Estoy en contra de patentar la vida, partes de ella como los genes, o patentar conocimiento popular de culturas indígenas, como plantas medicinales. Más que promover la innovación, como se argumenta, pone barreras al avance científico y dificulta el acceso de la sociedad al mismo. Mi grupo ha puesto las secuencias a disposición pública y universal, de igual manera que nosotros nos beneficiamos del trabajo de muchos otros grupos que hicieron lo mismo. Así la ciencia y sus beneficios se multiplican.

¿Y de la investigación en biotecnología, como los transgénicos?

Es un tema complejo sobre el que se ha hecho mucha demagogia. Hay que evaluar los riesgos y beneficios de cada caso y entender que una cosa es la investigación y otra su aplicación directa. En general, es recomendable una dosis extra de precaución cuando alguna aplicación genera dudas en la sociedad. Un problema suele tener varias posibles soluciones y, a menudo, se puede encontrar una menos polémica, como la recuperación de variedades locales. Recuerdo un proyecto de cerdos transgénicos para que produjesen más grasas insaturadas con el fin de hacer hamburguesas “saludables”. Es cuestionable el beneficio para la sociedad de crear algo que ya existe (el cerdo ibérico y otras razas tienen las propiedades deseadas), o que se puede solucionar de forma más sencilla (una dieta más equilibrada).

“Patentar genes pone barreras a la ciencia y a la sociedad”

¿Se está abusando de los transgénicos en materia de alimentación?

Al mirar atrás, mi actitud sobre los transgénicos en alimentación es de un cierto escepticismo. Se crearon numerosas expectativas sobre los problemas que podrían solucionar, como el hambre en el mundo.
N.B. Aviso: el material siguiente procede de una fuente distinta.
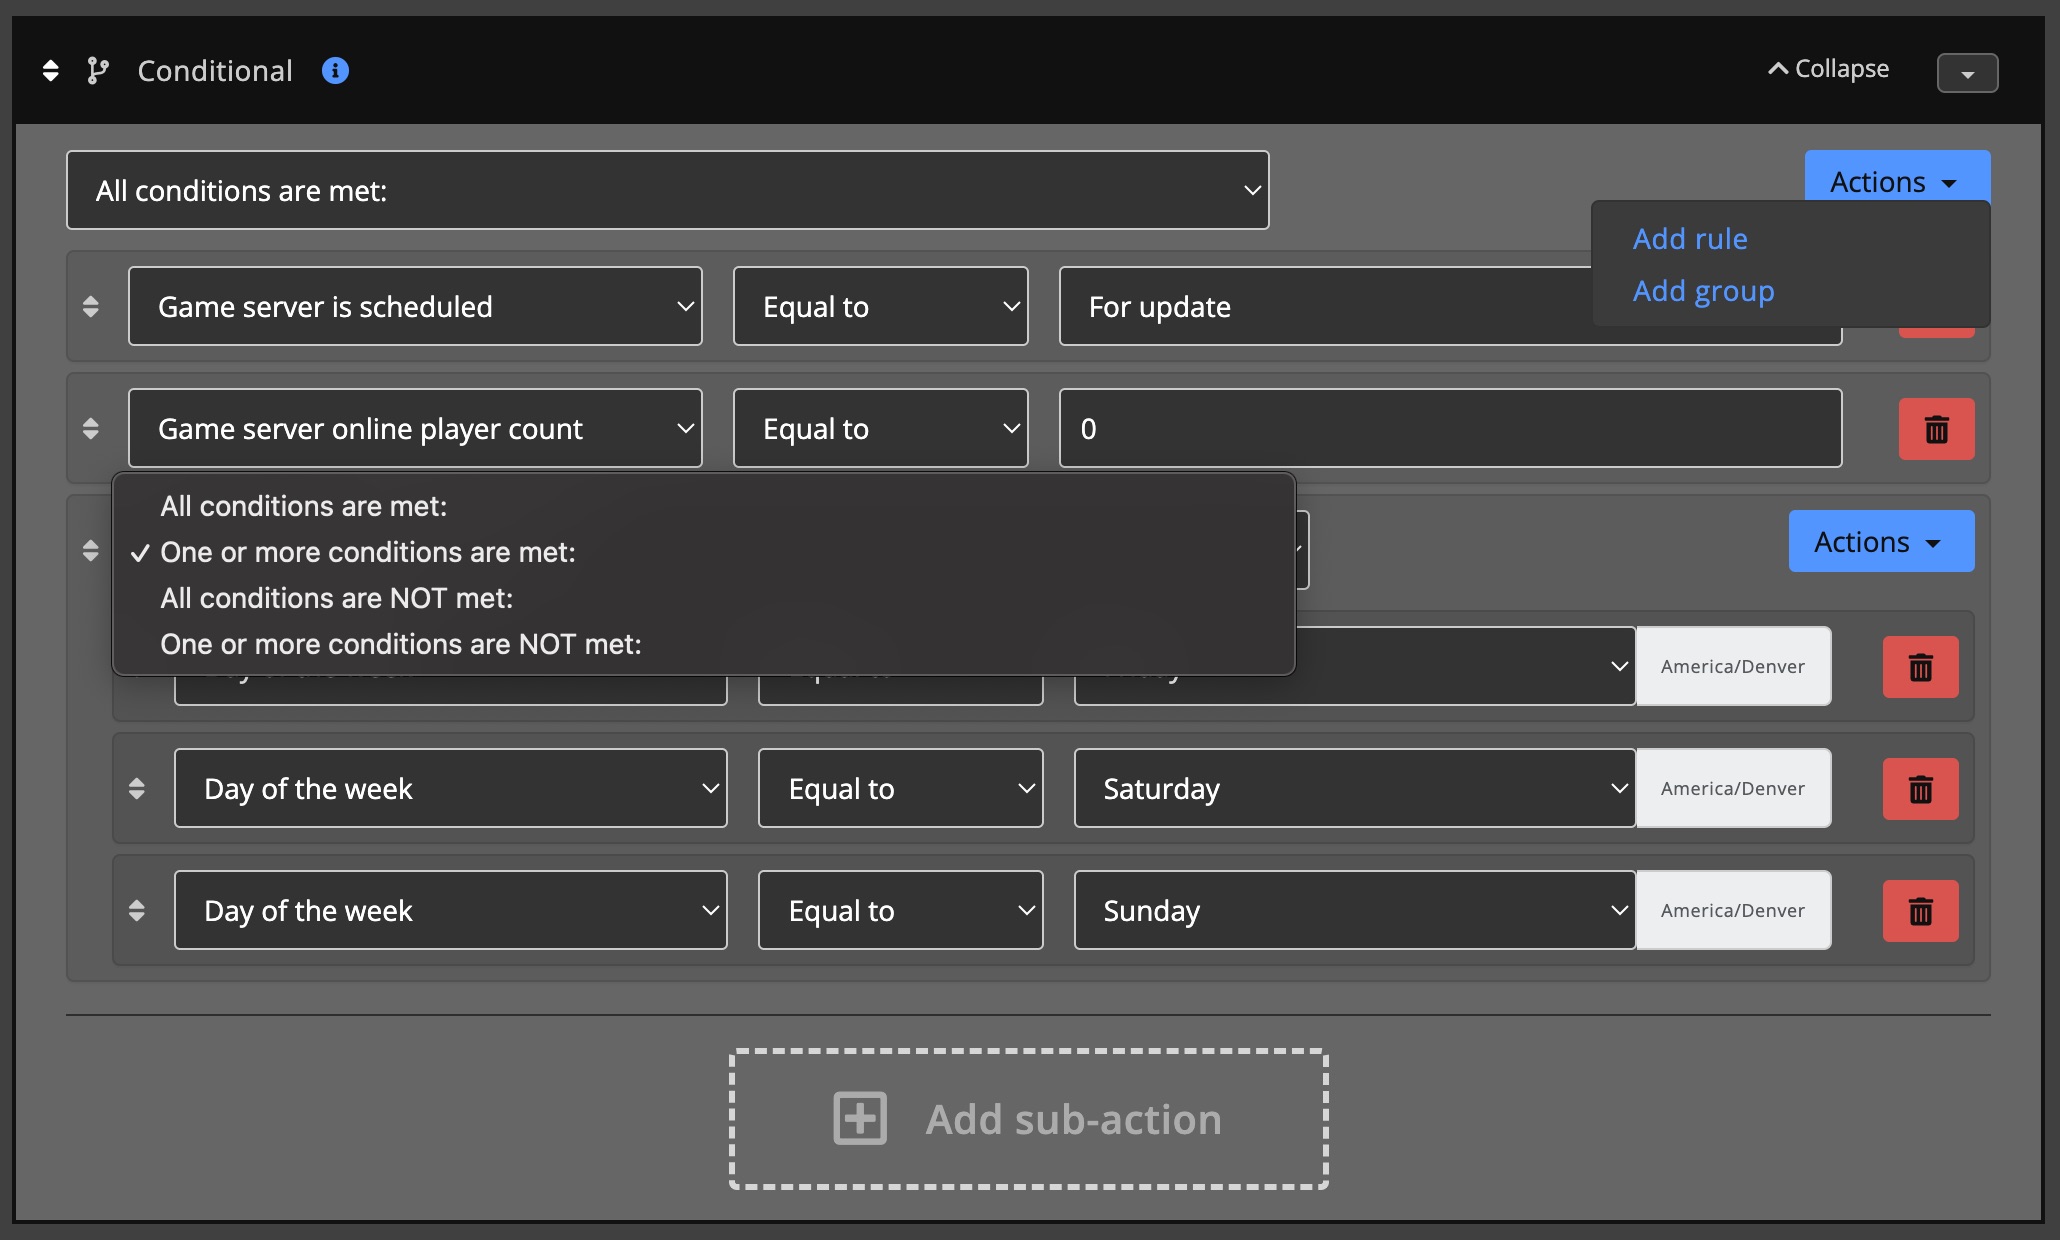Grab the drag handle next to Game server is scheduled

(x=91, y=306)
En este caso no se ha cumplido y las aplicaciones han servido más para concentrar la producción en ciertos grupos industriales. El origen del hambre está en la distribución de los alimentos y quizás una mayor concentración sea contraproducente. El incremento de plaguicidas en cultivos transgénicos, la aparición de resistencias, la contaminación de variedades naturales y otros procesos han enfriado el entusiasmo inicial y evidenciado riesgos obviados al principio.

¿Qué aplicaciones positivas destacaría?

Hay muchas en el campo de la biomedicina. La producción masiva de insulina, por ejemplo, que permite vivir mejor a muchos diabéticos y evita muchas muertes. Por eso habría que valorar los riesgos y beneficios de cada aplicación para la sociedad, antes que alinearse a favor o en contra de toda la biotecnología.